▶ **ASSIGNED TASK**
Scan the entries and copy each line where the word "label" is present.

Collection entries:
....

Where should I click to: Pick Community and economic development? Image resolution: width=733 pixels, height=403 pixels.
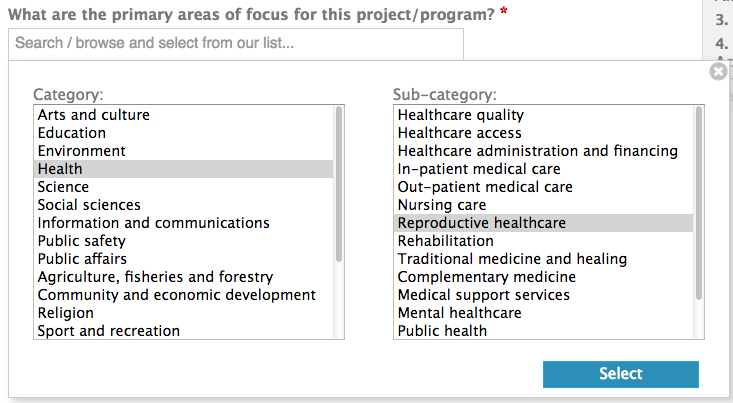pyautogui.click(x=177, y=295)
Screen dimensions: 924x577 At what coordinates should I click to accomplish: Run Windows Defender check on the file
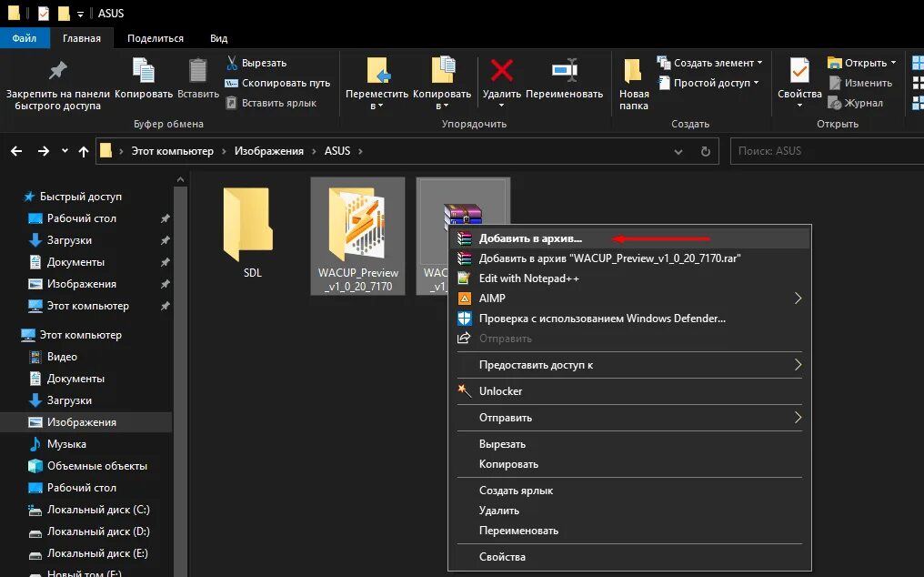(600, 318)
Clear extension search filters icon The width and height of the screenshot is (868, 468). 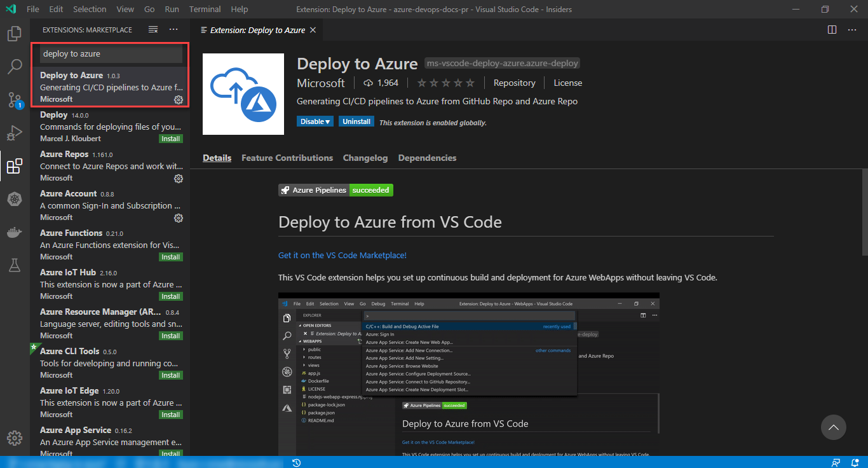tap(153, 29)
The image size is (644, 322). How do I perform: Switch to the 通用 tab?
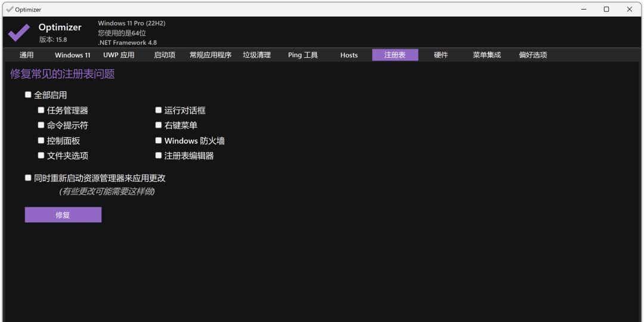click(27, 55)
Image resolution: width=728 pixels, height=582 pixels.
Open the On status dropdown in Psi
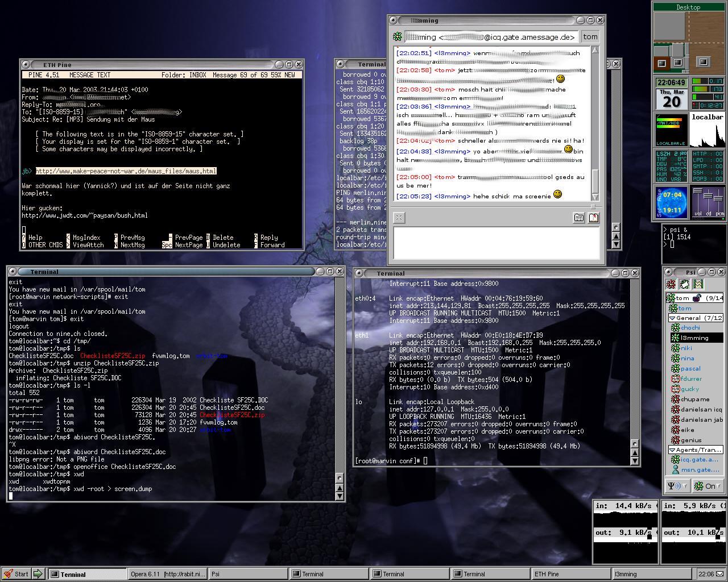pyautogui.click(x=708, y=486)
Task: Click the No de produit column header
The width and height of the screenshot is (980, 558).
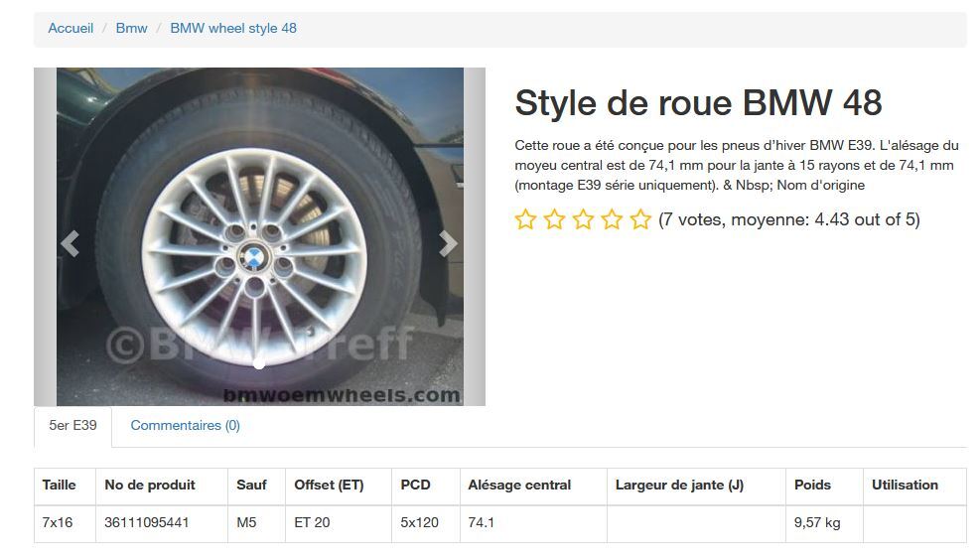Action: 150,485
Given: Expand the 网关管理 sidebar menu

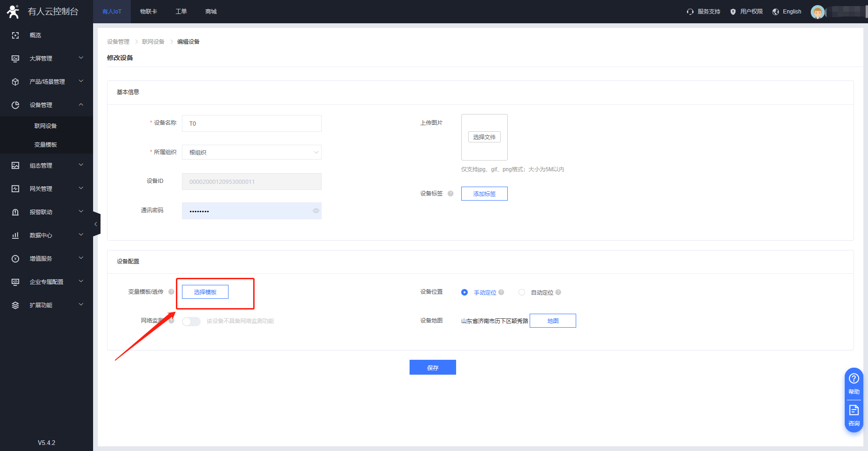Looking at the screenshot, I should click(47, 188).
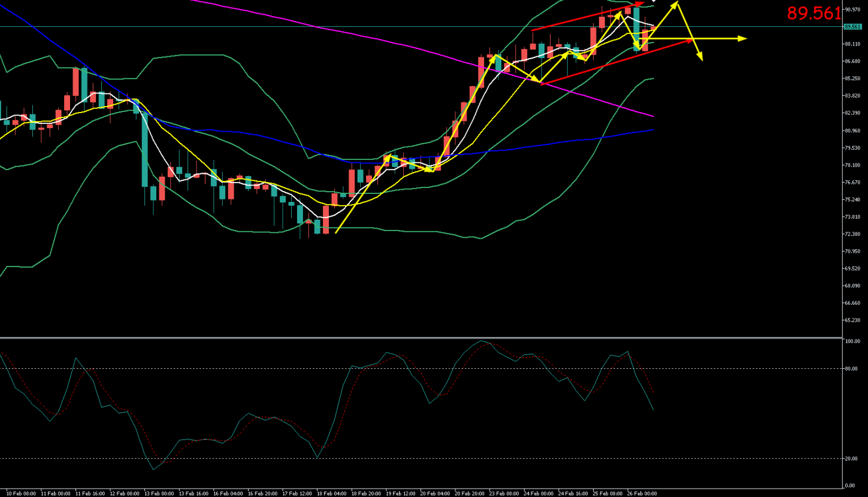This screenshot has height=497, width=868.
Task: Select the right end of blue moving average
Action: click(652, 129)
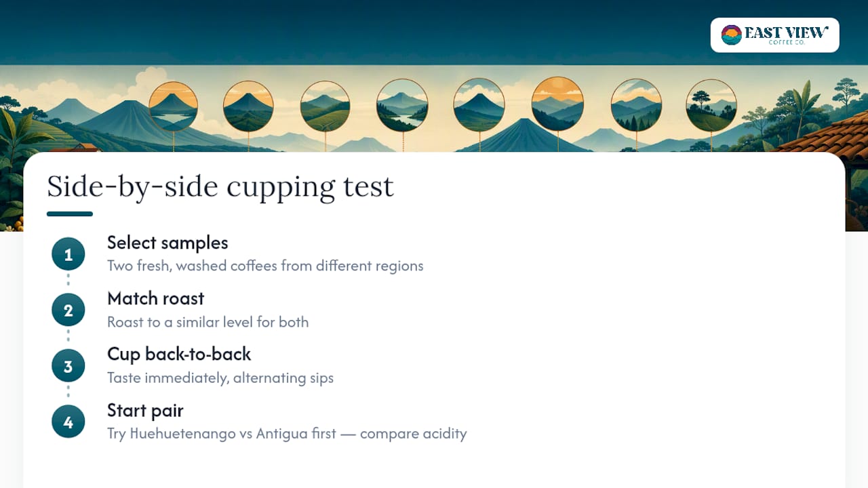868x488 pixels.
Task: Click the East View Coffee Co. logo
Action: click(774, 35)
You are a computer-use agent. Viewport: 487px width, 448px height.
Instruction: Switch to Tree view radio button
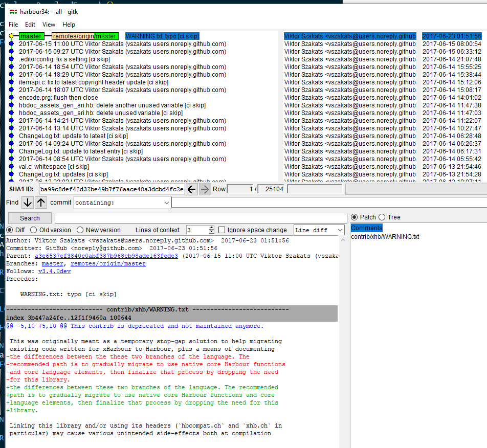[382, 217]
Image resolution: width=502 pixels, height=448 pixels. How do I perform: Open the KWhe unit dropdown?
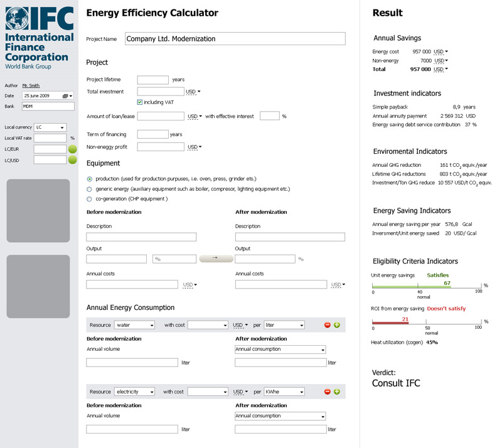(x=284, y=392)
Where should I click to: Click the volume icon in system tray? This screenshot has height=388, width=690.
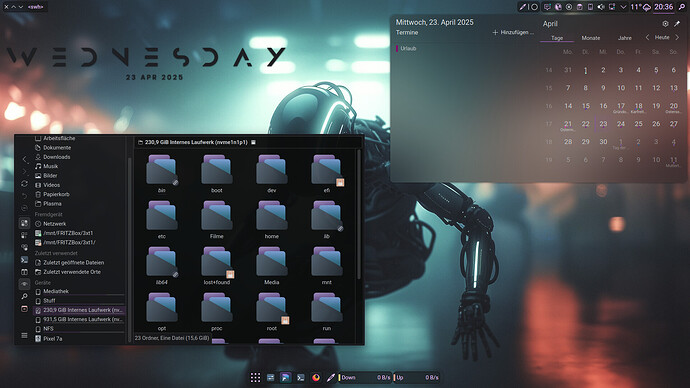pyautogui.click(x=601, y=7)
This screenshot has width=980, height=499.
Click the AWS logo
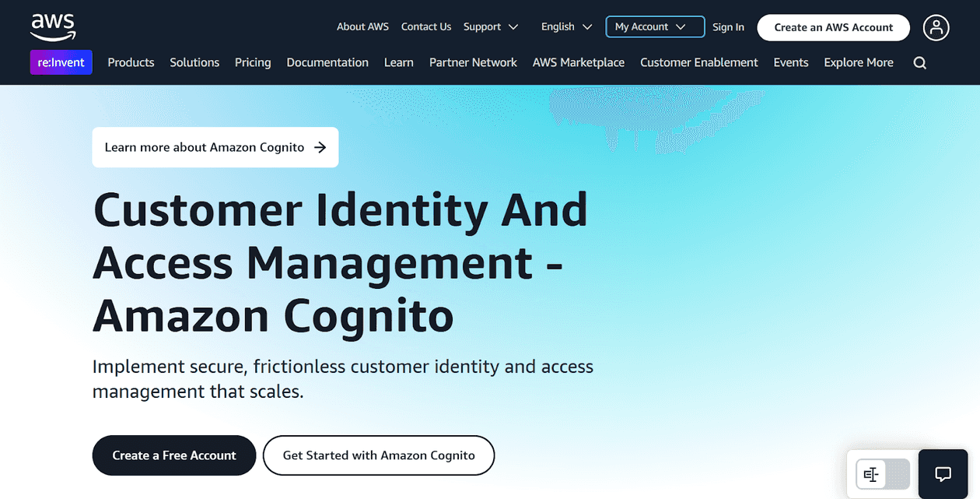[x=52, y=26]
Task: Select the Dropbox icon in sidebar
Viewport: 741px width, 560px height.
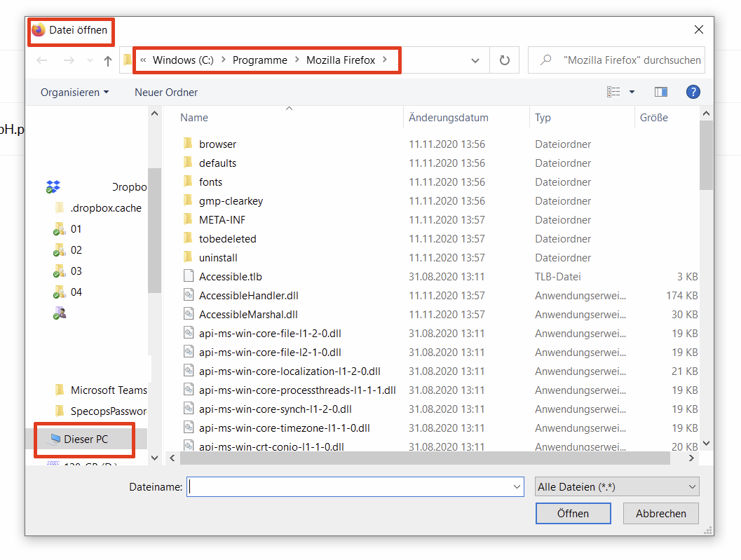Action: point(53,187)
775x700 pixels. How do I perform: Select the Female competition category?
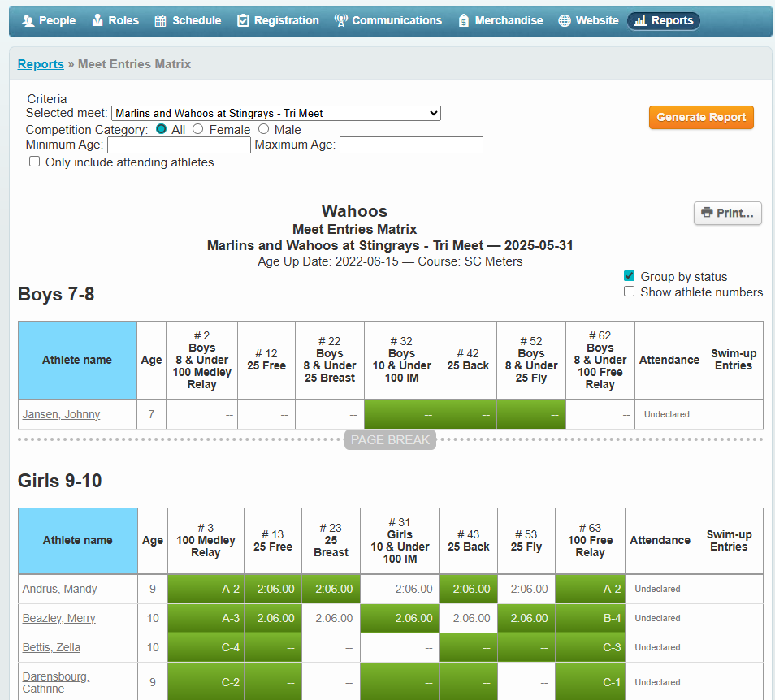pyautogui.click(x=197, y=129)
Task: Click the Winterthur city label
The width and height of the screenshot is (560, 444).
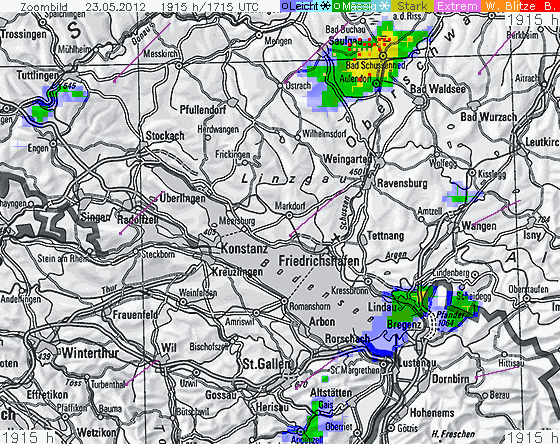Action: coord(90,353)
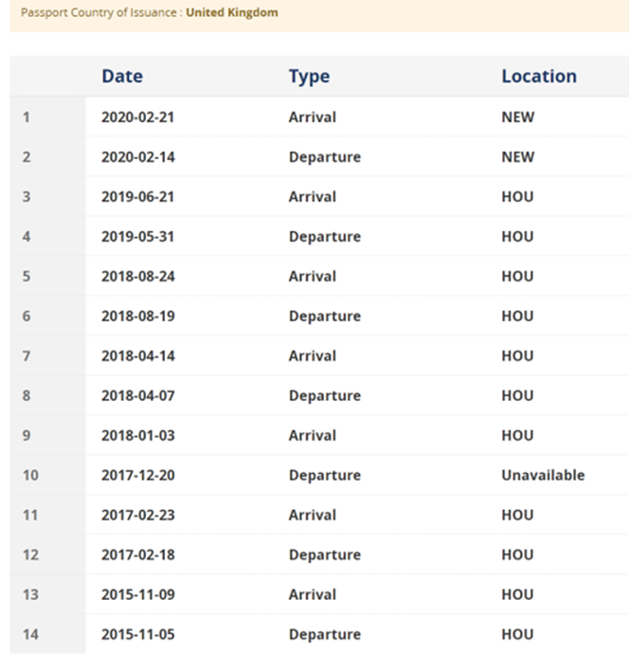Click the Date column header
This screenshot has width=629, height=672.
(x=122, y=76)
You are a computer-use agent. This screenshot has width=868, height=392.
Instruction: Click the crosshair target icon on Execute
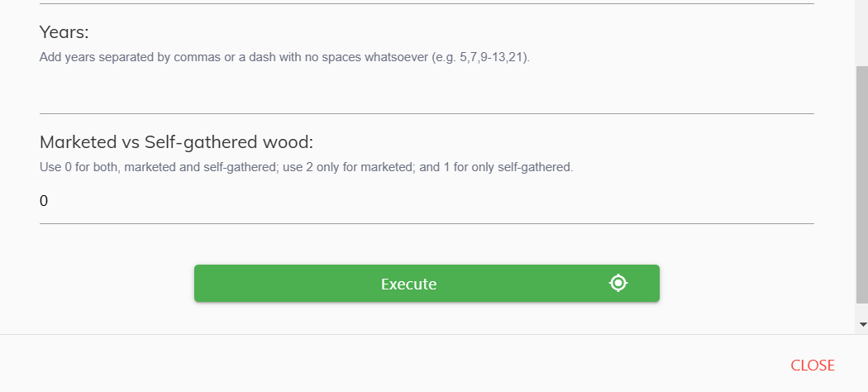click(618, 284)
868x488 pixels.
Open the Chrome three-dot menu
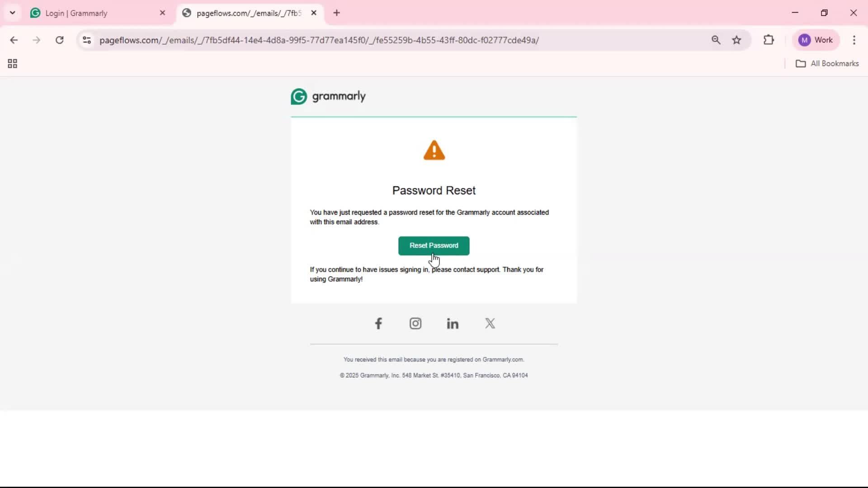854,40
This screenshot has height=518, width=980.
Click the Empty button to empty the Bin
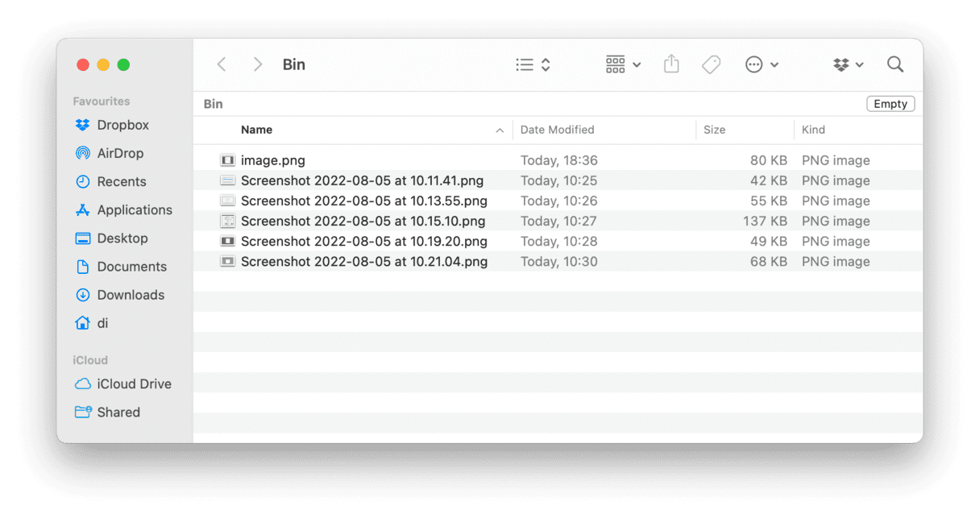[890, 103]
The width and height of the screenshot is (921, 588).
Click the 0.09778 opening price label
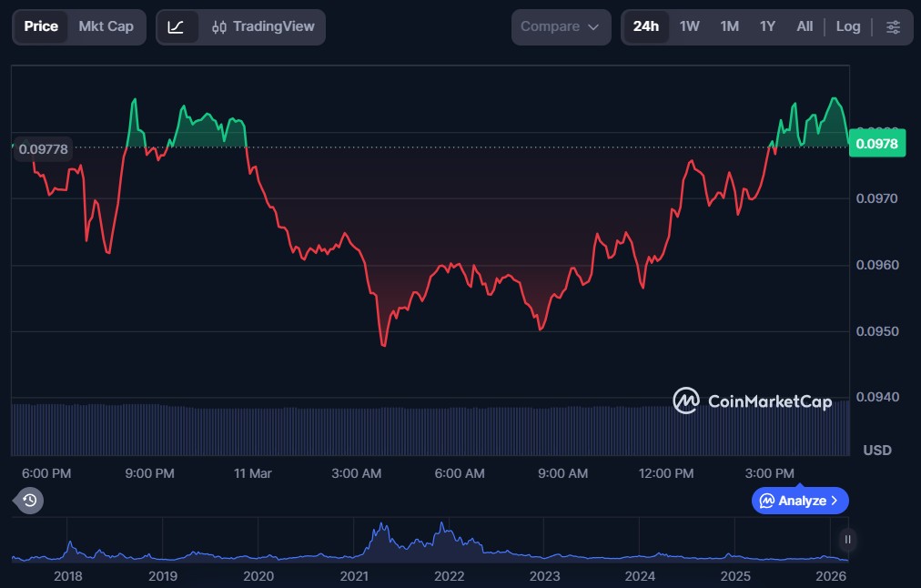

....

▶ **TASK RESULT**
Task: Click the Winterthur city label
Click the 0.09778 opening price label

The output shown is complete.